È altresì noto che la regola appena esposta non viene violata quando una commissione prenda una conoscenza preliminare delle domande e dei titoli dei candidati, ad esempio al fine di controllare l’insussistenza di situazioni di incompatibilità, non trattandosi di attività valutativa. Ma nel caso in trattazione la Commissione non si è limitata soltanto a siffatto controllo, avendo compiuto, invece, propriamente siffatta attività valutativa, sia pure non espressamente finalizzata all’attribuzione di un giudizio di merito, nel corso della quale ha avuto modo di esaminare attentamente le singole pubblicazioni, compresi gli anni e le modalità di pubblicazione, il numero ed i nominativi dei coautori e, soprattutto, i contenuti delle pubblicazioni stesse.

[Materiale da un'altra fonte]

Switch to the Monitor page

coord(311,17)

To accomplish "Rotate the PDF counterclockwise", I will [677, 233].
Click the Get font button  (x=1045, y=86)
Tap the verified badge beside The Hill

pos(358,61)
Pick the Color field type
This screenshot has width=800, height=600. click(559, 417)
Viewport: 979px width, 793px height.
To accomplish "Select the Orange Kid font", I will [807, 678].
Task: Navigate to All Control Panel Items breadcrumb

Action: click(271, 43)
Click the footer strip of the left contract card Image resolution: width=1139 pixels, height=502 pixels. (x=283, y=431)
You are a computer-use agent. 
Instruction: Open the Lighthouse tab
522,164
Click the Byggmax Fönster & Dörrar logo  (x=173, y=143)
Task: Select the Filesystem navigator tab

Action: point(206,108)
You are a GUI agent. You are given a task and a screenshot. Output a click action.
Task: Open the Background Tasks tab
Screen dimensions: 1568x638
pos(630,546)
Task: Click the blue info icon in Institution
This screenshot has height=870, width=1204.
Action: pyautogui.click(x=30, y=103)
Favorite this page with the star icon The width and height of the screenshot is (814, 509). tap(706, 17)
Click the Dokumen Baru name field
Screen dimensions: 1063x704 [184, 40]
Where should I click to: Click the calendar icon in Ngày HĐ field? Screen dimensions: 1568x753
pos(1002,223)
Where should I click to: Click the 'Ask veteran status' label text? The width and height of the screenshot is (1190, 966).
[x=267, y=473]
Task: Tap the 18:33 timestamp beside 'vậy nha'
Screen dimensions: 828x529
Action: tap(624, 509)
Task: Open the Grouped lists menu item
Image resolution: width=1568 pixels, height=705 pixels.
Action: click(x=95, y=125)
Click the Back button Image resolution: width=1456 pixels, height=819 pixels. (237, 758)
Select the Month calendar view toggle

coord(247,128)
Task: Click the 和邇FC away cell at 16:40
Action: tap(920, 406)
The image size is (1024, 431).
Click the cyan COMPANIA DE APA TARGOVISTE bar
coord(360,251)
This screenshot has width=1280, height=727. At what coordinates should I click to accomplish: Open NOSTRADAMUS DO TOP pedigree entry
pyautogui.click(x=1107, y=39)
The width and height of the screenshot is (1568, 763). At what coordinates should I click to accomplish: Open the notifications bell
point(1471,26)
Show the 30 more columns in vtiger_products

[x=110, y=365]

Ciò, evidentemente, non consente di realizzare quell’esclusione del sospetto - pur mero ed astratto - che i criteri successivamente determinati possano essere stati influenzati da tale conoscenza.

Tanto basta ad inficiare radicalmente tutti gli adempimenti che seguono, sicché, in accoglimento del ricorso ed assorbita necessariamente ogni altra doglianza, gli atti della procedura in parola devono essere annullati a partire dal momento procedimentale di cui si è discusso.

Quanto alle spese di causa, ne va fatto carico all’Amministrazione resistente, nella misura liquidata in dispositivo, mentre si ravvisano giusti motivi affinché ne sia disposta la compensazione nei riguardi dei controinteressati.

P.Q.M.

Il Tribunale Amministrativo Regionale per il Lazio, Sezione III, accoglie il ricorso in epigrafe e, per l’effetto, annulla gli atti impugnati.

Condanna parte resistente al pagamento, in favore della ricorrente, delle spese di causa che liquida in complessivi Euro 2.000 (duemila). Spese compensate nei riguardi dei controinteressati.

Ordina che la presente sentenza sia eseguita dall’autorità amministrativa.